Written exercise
Copy the stretch of rows from the line containing "916x612 pixels. At" through the end of the rows, substituting "image" for "screenshot" and changing nothing else. Leave the pictures out of your copy.

## START Provided information

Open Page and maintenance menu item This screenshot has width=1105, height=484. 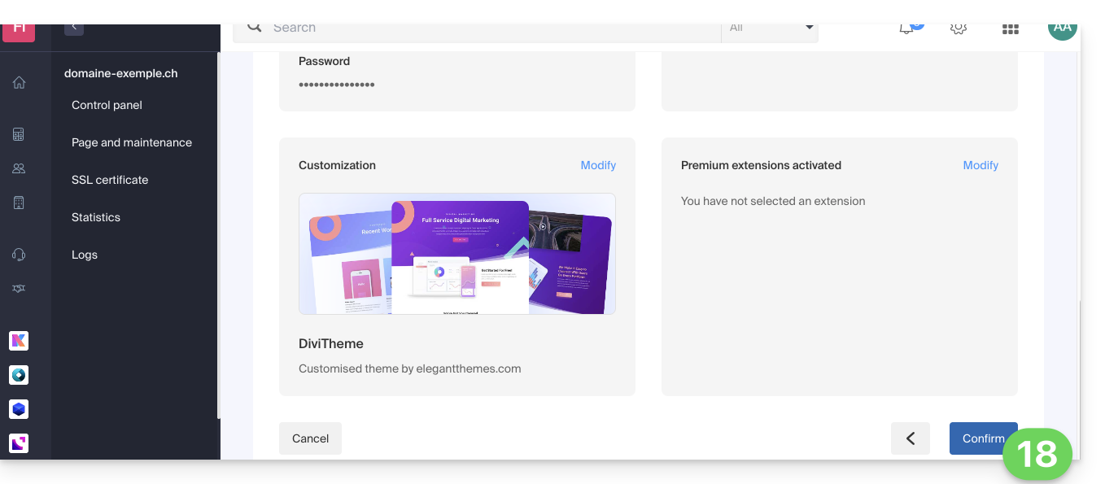point(132,142)
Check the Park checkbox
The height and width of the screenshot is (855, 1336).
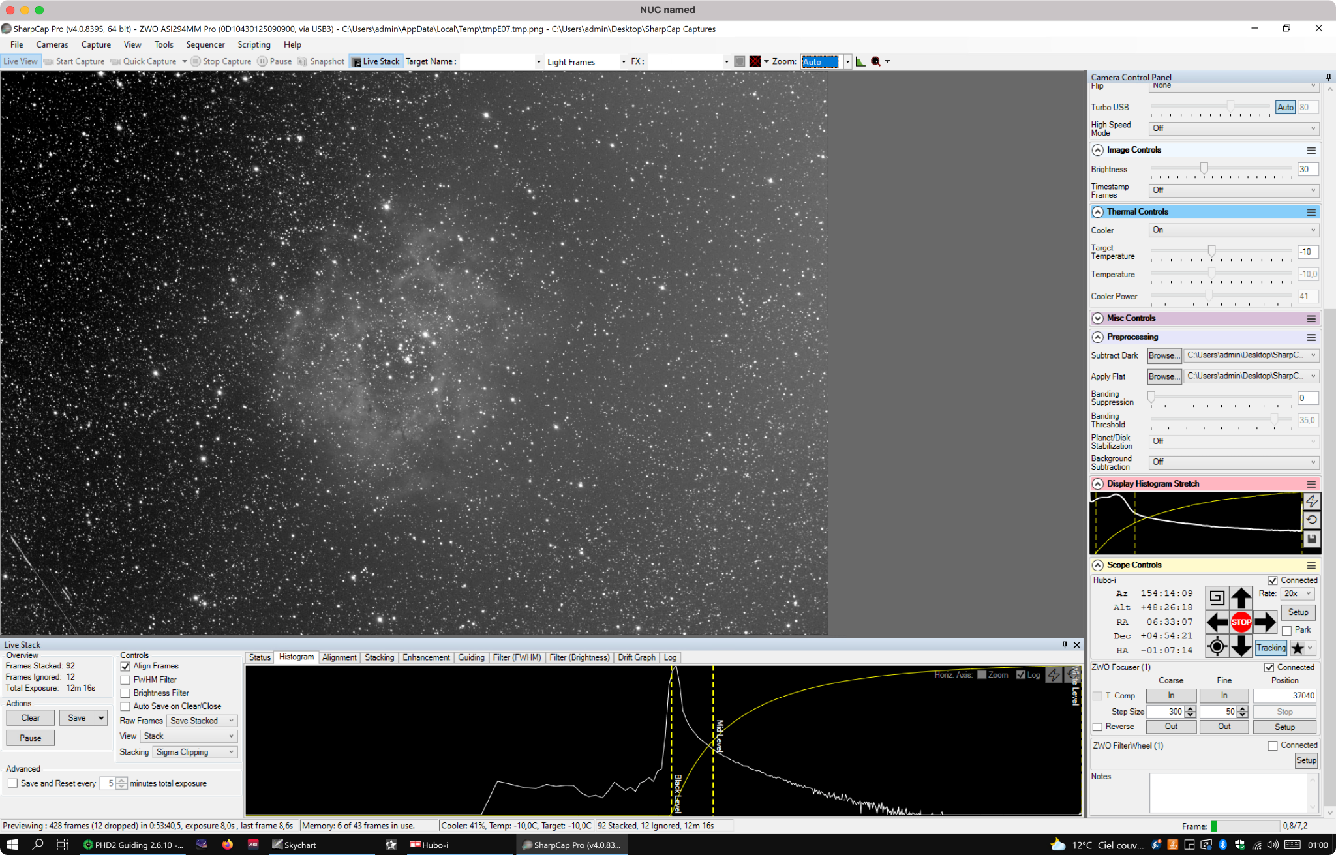point(1286,630)

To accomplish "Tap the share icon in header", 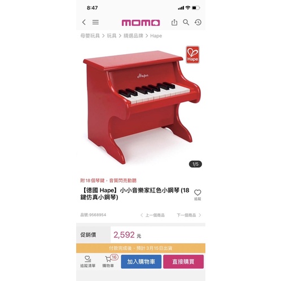I will [x=174, y=22].
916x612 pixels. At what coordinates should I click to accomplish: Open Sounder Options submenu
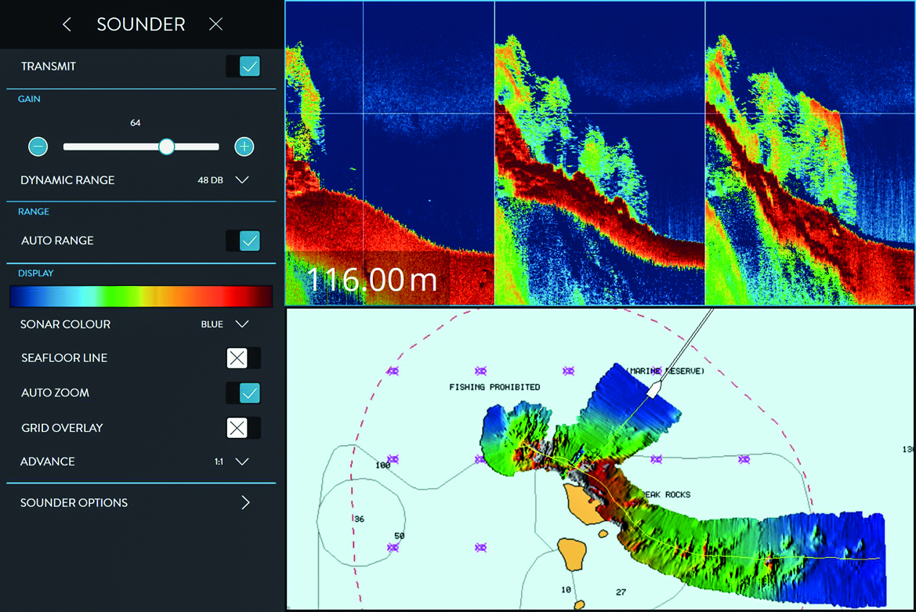tap(244, 503)
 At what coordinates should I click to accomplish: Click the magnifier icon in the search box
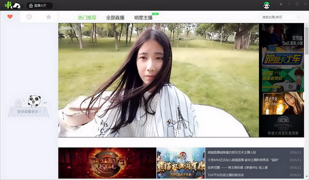299,17
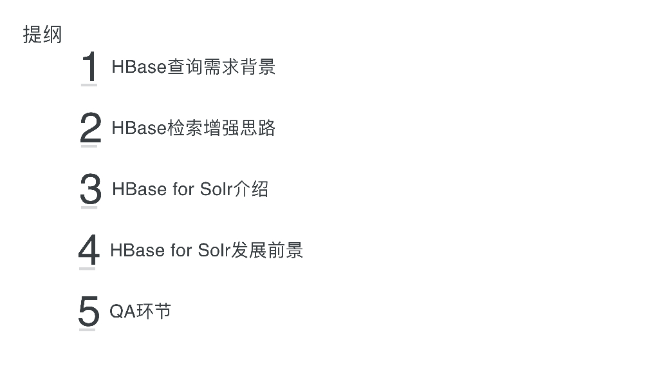Image resolution: width=659 pixels, height=371 pixels.
Task: Click the gray underline beneath number 5
Action: coord(88,330)
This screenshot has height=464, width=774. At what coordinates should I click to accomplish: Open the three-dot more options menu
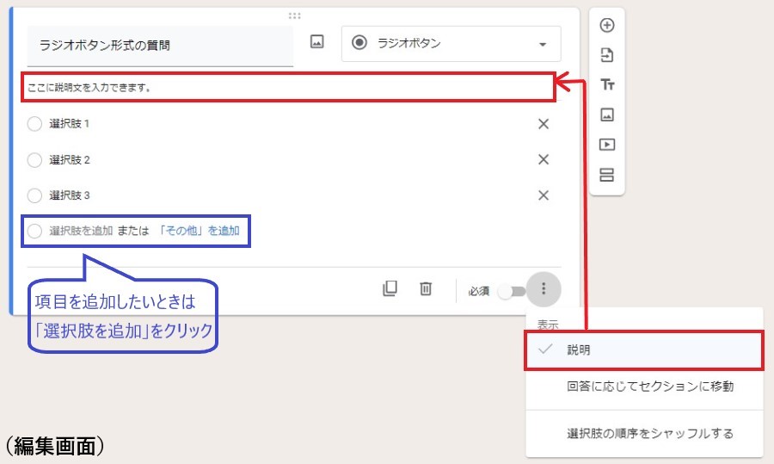(544, 290)
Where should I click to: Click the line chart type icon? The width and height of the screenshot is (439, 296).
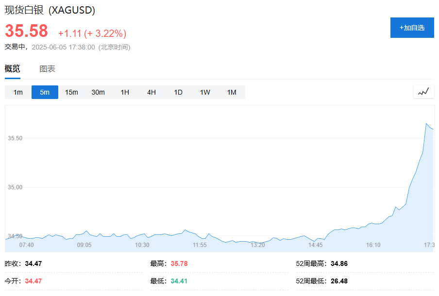(423, 92)
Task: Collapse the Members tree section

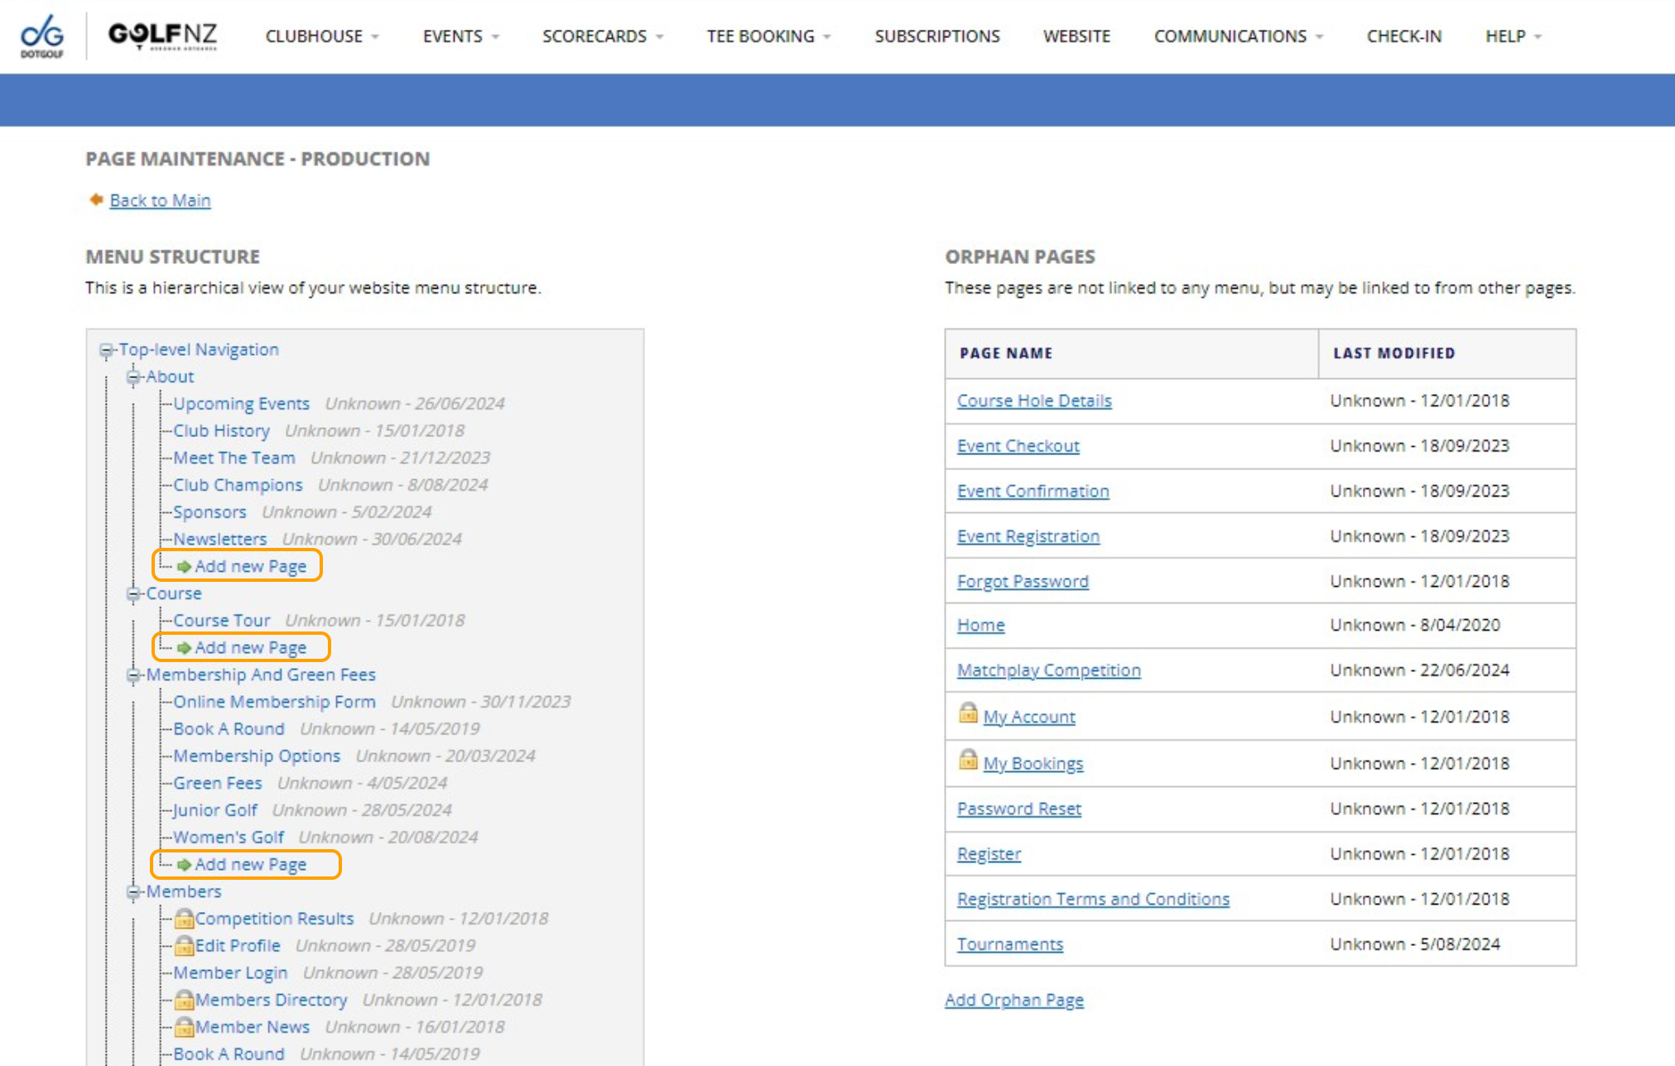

## END Provided information

Answer
916x612 pixels. At what coordinates should I click to accomplish: Open Sounder Options submenu
tap(244, 503)
 At what coordinates should I click to accomplish: Click the magnifier icon in the search box
299,17
Image resolution: width=659 pixels, height=371 pixels.
Task: Click the gray underline beneath number 5
Action: coord(88,330)
This image has height=464, width=774. At what coordinates should I click to accomplish: Open the three-dot more options menu
(544, 290)
Where should I click to: Click the line chart type icon? The width and height of the image is (439, 296).
(423, 92)
Task: Collapse the Members tree section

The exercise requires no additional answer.